C’était un petit cheval blanc…

 

Le samedi 14 mai 2011, Pago, un poney de 14 ans, était retrouvé au matin par sa propriétaire et amie, Émilie, baignant dans son sang. Pago avait été égorgé et mutilé. Ceci se passait dans un village paisible du Puy-de-Dôme, La Moutade…

 

Émilie avait quitté les chevaux la veille au soir, après avoir soigné Pago, le poney qui souffrait de fourbure, sa jument et la jument « trait breton » qu'elle hébergeait et qui appartenait à l'association SOS Cheval. Le lendemain matin, samedi, peu avant sept heures, elle était de retour. Tout de suite, en arrivant devant le pré, elle a vu que quelque chose clochait : les barrières étaient ouvertes. Elle a aperçu les deux juments, mais de Pago, point. Pourtant dès qu'il entendait la voiture, il venait à sa rencontre.
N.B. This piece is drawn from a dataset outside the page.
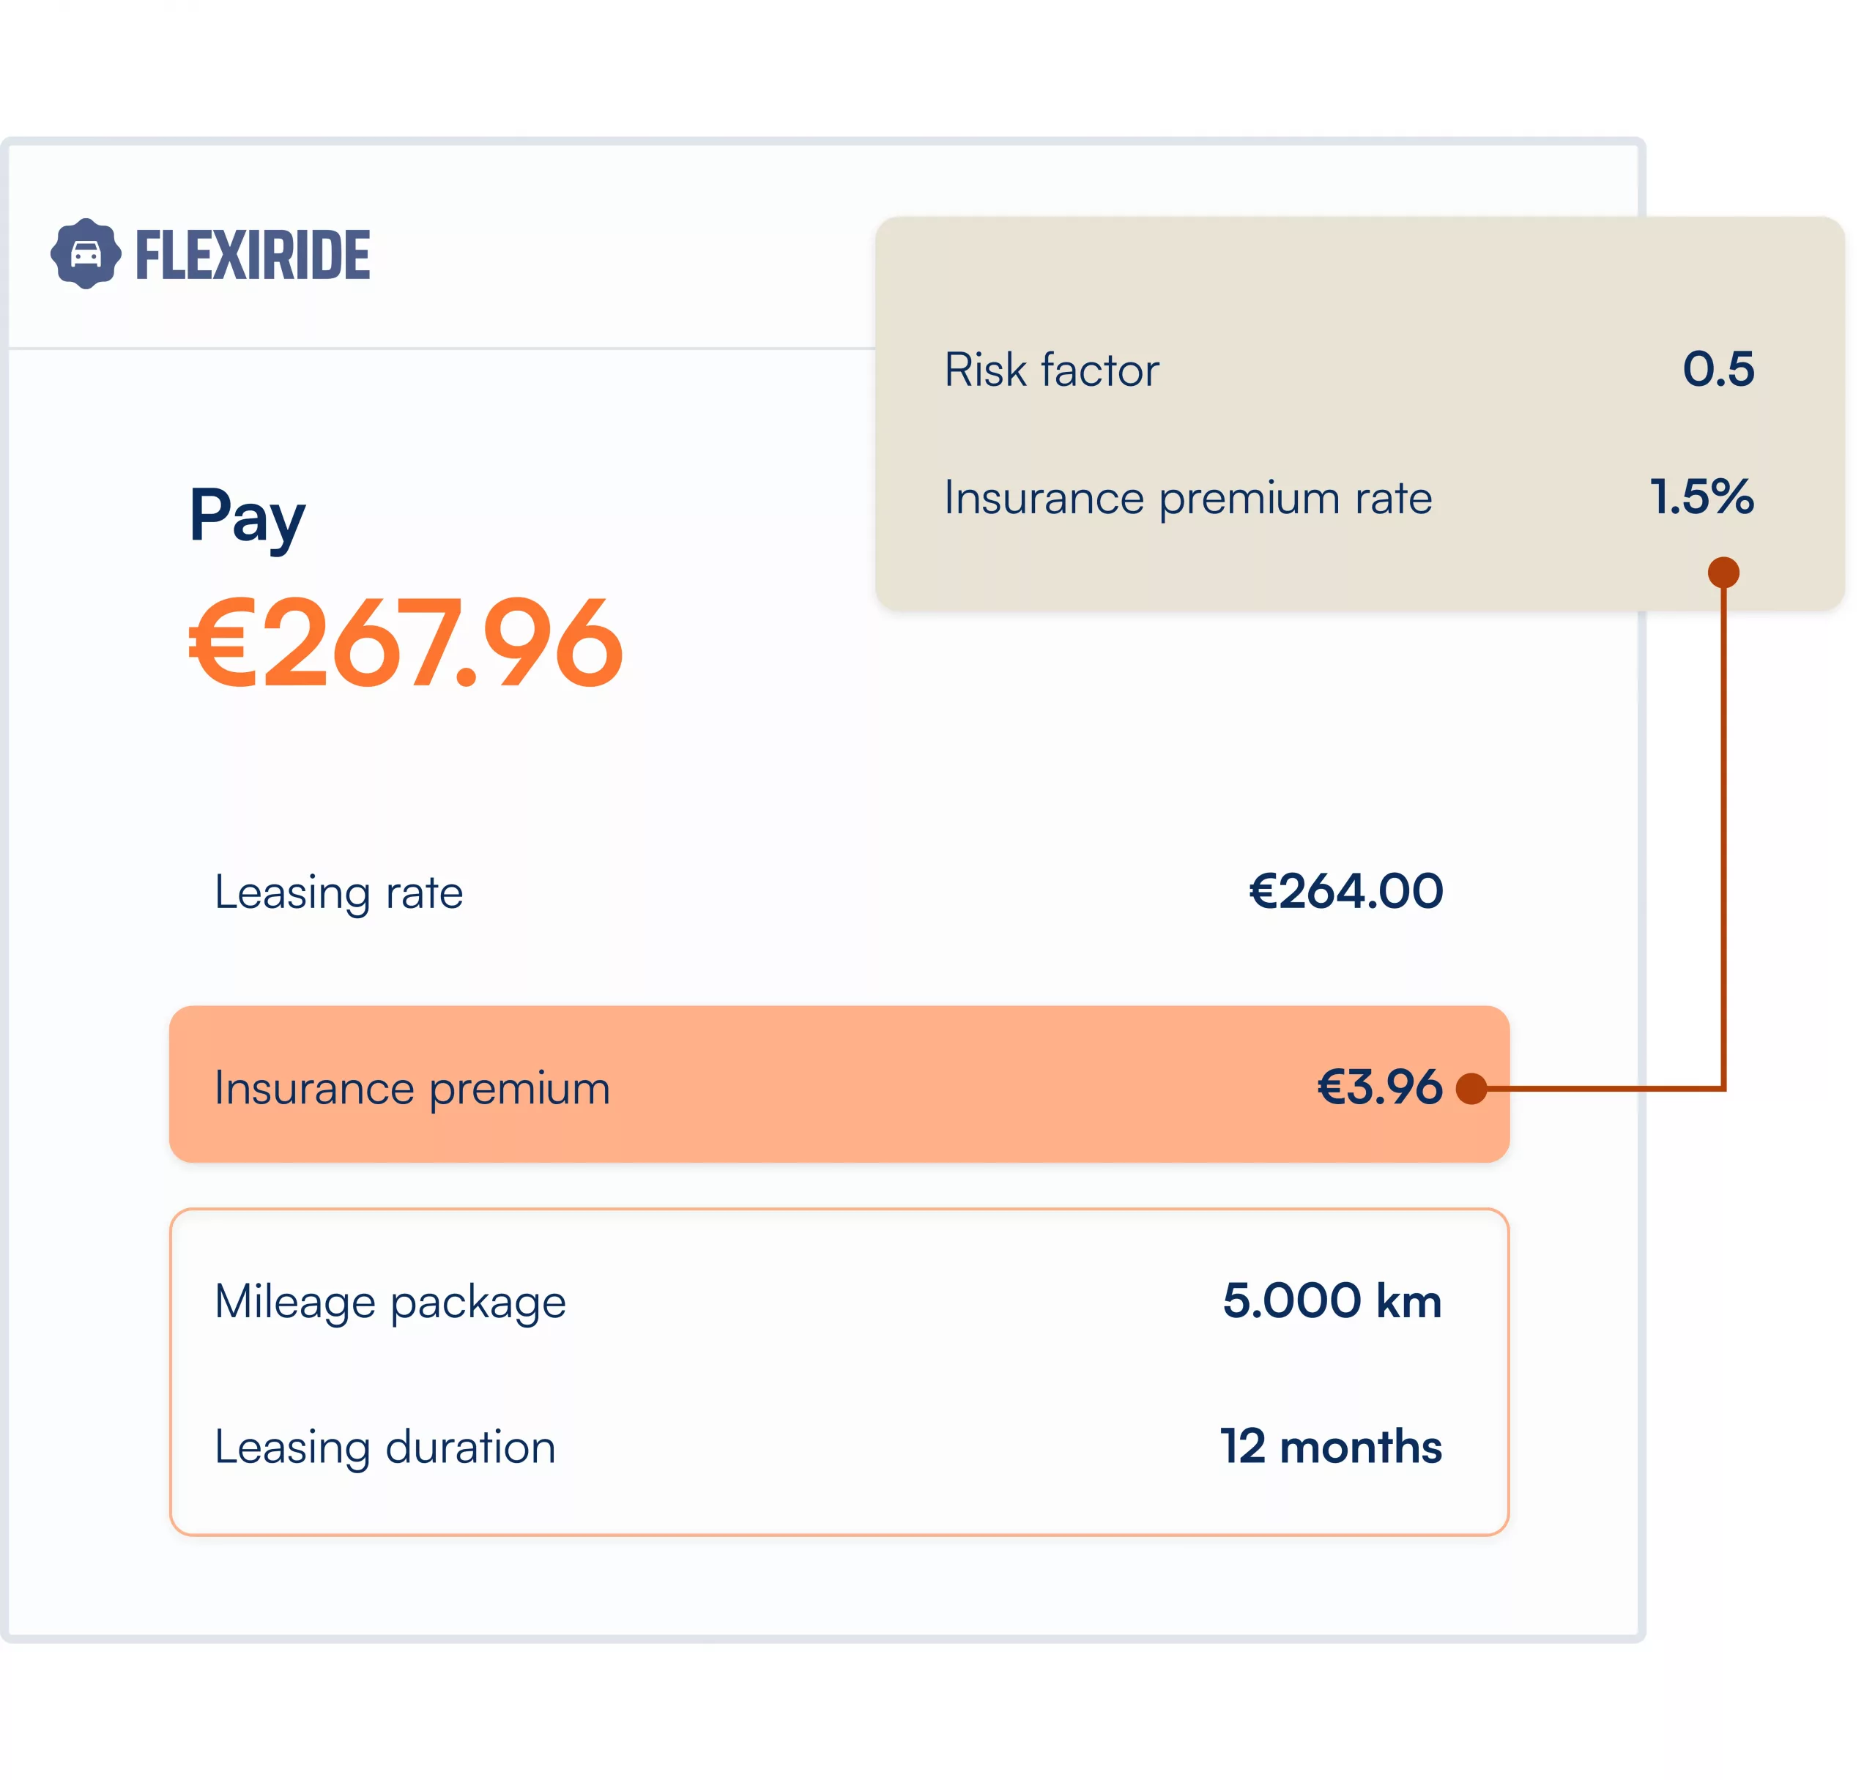Click the Flexiride car logo icon
1875x1780 pixels.
[x=85, y=253]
C'était entre eux un petit rituel bien rodé. Ils en avaient d’autres, car leur complicité était immense. Àce moment-là, une angoisse sourde a dû commencer à l'envahir. La jeune femme a traversé le pré, se dirigeant vers le box du poney blanc. Il était là. Était-il encore reconnaissable, le si joli petit cheval immaculé aux yeux bleus ? Ce n'était plus qu'un tas de chairs sanglantes. On l'avait égorgé. Mais pas seulement. « On » lui avait aussi coupé les membres. Et « on » les avait emportés. Ce spectacle, il est probable qu'il restera gravé à jamais au fond du regard d'Émilie, au fond de sa mémoire, et que désormais, elle devra vivre avec ce cauchemar-là.

 

 

Le bonheur dans le pré

Émilie avait récupéré Pago treize ans plus tôt. « Il avait quinze mois, c'était encore un poulain », dit-elle. Un maquignon l'avait ramené d'Espagne, avec sa maman. La ponette était morte pendant le transport et Pago était resté orphelin. Le maquignon l'avait oublié au fond d'un pré. Il y était resté de longues semaines, sans soins, rongé par la teigne et autres parasites. Il dépérissait. Il devenait indésirable. Un jour, pour ne pas tout perdre, le maquignon a décidé de l'emmener à l'abattoir. Par hasard, Émilie, qui cherchait un petit compagnon pour sa jument qui s’ennuyait toute seule, a entendu parler de lui…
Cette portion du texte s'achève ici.